The Court declines to so interpret this provision. Compare Preis v. New England
Here, unlike in Preis, there does not appear to be any legitimate dispute that, at the time Plaintiffs purchased the original policy, Mr. Sasser had been rated in the middle tier of Prudential's risk classification structure, pursuant to Plaintiffs' stated desire to purchase a policy with the best possible underwriting classification, with the qualification that it not be a "rated" policy. Plaintiffs even concede that, "[h]ad Prudential drafted its Policy so to limit the conversion option [to a policy of an equivalent rating class rather than `the same' rating class] in the first place, this litigation would have been entirely unnecessary." (Docket Entry No. 56 at 29) Ergo, Plaintiffs' position here is purely a matter of semantics. From September 2000 until February 2006, Plaintiffs and Prudential performed under their policy contract with the evident and mutual understanding that coverage was provided upon the life of the insured at the middle (i.e., higher than Standard but lower than Select Preferred) rating class with the corresponding schedule of premium payments. It was plainly not the intent of the parties when they entered into this contract that, upon its conversion at some indeterminate point in the future, the name of Mr. Sasser's original rating class would define Plaintiffs' entitlement vis-à-vis Prudential's risk classification structure
Furthermore, Plaintiffs' allegation and argument that an email chain from July 2000 referencing Prudential's offer of a "Non Select Preferred" rating (Docket Entry No. 45-2) reveals that the "Preferred" rating class never even existed, creating a latent ambiguity in the policy which requires the Court to construe the policy in their favor, is a red herring. In none of the three iterations of Plaintiffs' complaint have they ever alleged their belief that they were purchasing coverage at the best rating available, or that Mr. Sasser's rating was held out by Prudential as its top-tier rating.

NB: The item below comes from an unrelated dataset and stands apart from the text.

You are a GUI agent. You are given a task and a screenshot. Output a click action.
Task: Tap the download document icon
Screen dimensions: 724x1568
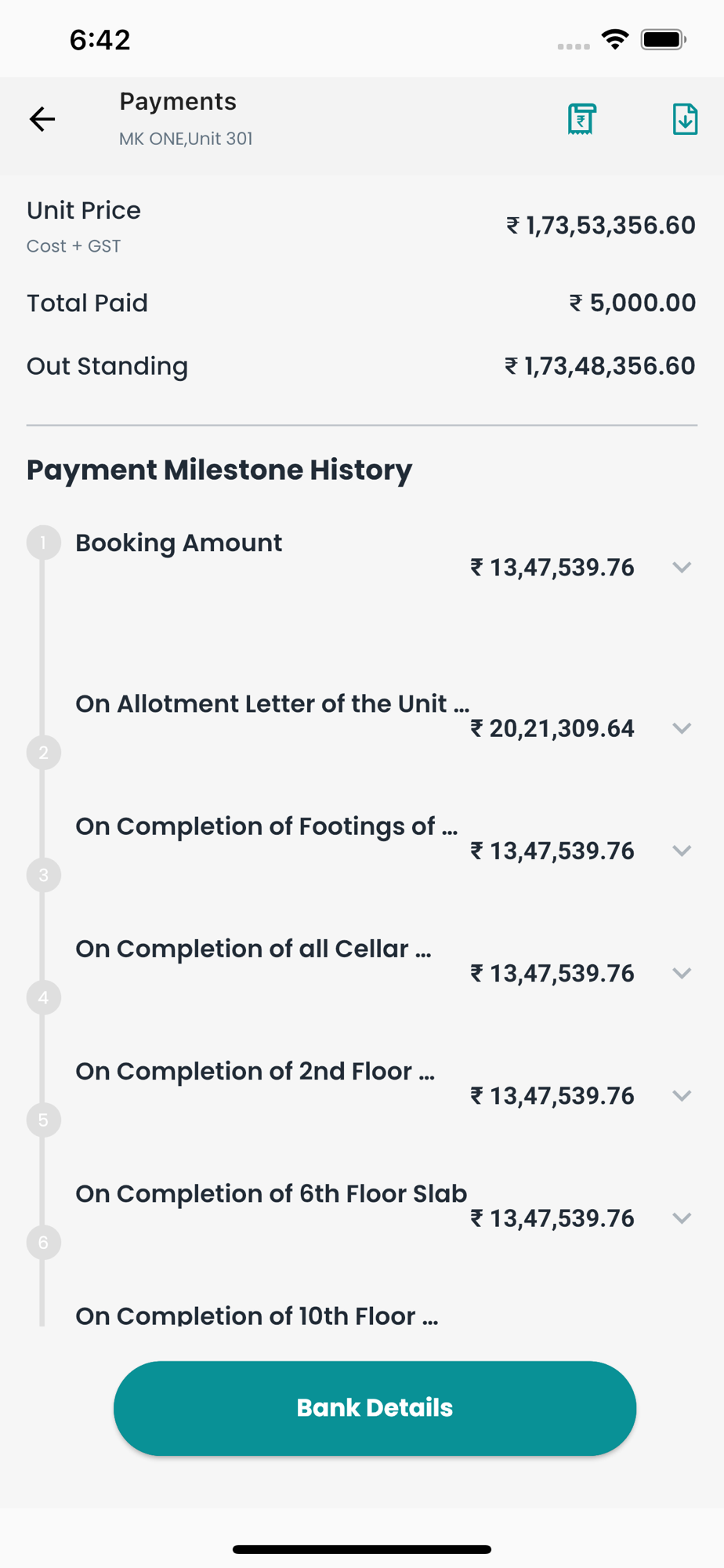(x=685, y=119)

In sum, the Court finds that Plaintiffs' Second Amended Complaint does not plausibly allege Prudential's "nonperformance amounting to a breach of the contract[.]" ARC LifeMed, 183 S.W.3d at 26. Correspondingly, Plaintiffs' claim of a breach of the obligation of good faith and fair dealing is without merit. Envoy Corp. v. Quintiles Transnat'l Corp., 2007 WL 2173365, at *8 (M.D.Tenn. July 26, 2007)
In light of the foregoing, Plaintiffs' Second Amended Complaint will be dismissed, and judgment will enter for Prudential. An appropriate Order will enter.